Dataset items:
-*-*-

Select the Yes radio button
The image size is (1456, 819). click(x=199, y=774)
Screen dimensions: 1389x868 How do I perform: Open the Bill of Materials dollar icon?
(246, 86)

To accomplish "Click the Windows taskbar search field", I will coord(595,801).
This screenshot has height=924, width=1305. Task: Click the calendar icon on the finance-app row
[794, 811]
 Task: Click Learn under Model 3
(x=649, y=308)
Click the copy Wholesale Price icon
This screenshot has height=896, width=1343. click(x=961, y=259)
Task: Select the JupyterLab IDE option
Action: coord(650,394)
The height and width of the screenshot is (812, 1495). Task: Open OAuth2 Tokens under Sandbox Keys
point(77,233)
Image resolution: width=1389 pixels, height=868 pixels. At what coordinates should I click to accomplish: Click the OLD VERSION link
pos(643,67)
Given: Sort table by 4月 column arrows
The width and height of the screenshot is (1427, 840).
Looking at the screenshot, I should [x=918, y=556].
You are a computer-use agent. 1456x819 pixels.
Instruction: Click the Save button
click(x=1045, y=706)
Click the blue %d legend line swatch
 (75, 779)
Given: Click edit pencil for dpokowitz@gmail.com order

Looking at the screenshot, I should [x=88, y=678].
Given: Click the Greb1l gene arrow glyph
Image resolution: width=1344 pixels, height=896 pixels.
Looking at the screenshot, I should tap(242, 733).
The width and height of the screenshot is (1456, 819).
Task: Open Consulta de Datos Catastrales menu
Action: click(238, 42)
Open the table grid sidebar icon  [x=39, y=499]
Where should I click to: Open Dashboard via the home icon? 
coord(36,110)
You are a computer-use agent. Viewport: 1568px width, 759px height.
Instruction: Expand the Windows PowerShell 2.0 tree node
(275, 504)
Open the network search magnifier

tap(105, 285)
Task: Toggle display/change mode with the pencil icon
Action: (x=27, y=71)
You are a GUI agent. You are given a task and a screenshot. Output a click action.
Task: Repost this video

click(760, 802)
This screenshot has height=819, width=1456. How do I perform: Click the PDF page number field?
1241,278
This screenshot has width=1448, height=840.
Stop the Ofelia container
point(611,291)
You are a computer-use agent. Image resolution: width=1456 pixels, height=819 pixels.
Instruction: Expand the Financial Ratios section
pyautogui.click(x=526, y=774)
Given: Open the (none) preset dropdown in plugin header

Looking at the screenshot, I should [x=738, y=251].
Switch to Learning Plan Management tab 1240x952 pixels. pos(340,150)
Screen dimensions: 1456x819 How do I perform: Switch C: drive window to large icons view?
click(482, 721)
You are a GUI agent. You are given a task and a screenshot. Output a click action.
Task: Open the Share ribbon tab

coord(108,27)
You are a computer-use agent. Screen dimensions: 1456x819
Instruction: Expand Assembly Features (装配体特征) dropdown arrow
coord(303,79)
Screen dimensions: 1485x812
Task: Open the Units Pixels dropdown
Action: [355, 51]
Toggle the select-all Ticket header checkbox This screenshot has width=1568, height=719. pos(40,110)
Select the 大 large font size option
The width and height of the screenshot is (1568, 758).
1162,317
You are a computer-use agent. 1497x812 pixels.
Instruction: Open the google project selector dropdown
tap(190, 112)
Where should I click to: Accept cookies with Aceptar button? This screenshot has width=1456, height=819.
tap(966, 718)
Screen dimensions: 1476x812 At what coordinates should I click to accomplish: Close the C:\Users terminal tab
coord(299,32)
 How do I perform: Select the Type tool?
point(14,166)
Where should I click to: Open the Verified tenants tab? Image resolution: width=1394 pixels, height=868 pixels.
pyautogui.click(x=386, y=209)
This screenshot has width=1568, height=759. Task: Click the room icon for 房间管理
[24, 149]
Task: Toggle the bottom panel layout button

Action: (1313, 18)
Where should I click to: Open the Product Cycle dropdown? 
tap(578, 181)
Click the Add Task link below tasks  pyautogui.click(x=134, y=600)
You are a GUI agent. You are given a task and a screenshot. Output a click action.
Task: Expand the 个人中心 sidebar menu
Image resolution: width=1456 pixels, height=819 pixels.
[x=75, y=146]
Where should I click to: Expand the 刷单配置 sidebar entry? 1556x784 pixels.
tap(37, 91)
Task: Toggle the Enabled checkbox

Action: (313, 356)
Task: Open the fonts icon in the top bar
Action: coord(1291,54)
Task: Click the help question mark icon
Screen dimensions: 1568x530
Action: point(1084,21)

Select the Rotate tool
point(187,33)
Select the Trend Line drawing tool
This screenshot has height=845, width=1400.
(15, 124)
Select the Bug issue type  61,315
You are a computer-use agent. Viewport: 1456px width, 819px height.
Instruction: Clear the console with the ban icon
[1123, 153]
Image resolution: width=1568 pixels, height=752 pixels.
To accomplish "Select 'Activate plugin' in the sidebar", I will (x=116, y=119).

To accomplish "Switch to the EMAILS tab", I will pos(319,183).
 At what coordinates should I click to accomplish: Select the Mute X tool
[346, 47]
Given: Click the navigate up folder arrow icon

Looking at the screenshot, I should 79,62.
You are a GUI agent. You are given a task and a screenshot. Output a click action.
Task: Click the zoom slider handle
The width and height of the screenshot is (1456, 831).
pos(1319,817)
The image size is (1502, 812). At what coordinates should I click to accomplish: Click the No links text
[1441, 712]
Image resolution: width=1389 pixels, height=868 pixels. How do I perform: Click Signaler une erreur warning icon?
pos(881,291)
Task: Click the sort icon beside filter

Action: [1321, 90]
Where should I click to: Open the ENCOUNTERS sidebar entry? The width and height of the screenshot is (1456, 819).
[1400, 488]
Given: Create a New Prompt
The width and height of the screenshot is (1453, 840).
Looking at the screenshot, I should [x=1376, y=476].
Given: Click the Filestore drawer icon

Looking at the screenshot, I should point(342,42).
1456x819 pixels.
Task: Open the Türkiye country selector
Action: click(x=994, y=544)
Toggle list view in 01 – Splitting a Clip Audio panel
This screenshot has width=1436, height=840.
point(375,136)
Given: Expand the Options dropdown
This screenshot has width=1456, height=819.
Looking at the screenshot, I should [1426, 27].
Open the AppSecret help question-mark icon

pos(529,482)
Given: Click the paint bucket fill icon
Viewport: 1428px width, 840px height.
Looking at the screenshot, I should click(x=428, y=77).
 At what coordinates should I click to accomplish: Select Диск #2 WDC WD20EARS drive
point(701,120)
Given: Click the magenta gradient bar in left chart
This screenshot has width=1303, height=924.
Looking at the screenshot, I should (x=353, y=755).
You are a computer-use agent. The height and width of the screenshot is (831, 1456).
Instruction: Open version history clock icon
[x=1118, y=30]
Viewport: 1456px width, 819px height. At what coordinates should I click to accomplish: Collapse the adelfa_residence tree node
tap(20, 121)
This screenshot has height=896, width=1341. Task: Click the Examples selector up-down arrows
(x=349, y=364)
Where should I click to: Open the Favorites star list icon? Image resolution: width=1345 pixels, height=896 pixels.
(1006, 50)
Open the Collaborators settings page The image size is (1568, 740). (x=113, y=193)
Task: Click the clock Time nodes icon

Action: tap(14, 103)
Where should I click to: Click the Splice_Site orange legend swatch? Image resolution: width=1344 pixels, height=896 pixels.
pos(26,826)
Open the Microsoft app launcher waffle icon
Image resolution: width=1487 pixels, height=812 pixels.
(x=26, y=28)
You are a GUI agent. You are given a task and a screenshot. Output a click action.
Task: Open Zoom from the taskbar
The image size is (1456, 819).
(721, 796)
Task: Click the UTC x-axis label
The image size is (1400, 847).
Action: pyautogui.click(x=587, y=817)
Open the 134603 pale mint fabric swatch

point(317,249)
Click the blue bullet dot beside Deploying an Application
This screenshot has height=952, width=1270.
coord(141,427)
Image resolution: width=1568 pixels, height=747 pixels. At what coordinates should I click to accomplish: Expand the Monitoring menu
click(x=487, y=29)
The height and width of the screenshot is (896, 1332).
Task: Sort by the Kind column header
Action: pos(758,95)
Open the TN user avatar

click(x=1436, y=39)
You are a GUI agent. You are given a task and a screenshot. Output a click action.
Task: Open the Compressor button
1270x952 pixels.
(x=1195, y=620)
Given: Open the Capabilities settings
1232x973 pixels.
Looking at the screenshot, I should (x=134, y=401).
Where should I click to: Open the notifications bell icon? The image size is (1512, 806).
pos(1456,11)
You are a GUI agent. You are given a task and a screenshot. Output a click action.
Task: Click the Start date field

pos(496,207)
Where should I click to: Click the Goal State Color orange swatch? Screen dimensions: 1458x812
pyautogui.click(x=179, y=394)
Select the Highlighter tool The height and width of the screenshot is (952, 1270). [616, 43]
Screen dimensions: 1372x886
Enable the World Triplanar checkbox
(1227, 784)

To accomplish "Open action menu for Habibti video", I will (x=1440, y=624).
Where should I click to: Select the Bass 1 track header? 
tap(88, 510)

-*-*-

Task goal
Provide only the count of lines in the data above that include the string "settings".

Finished exercise
2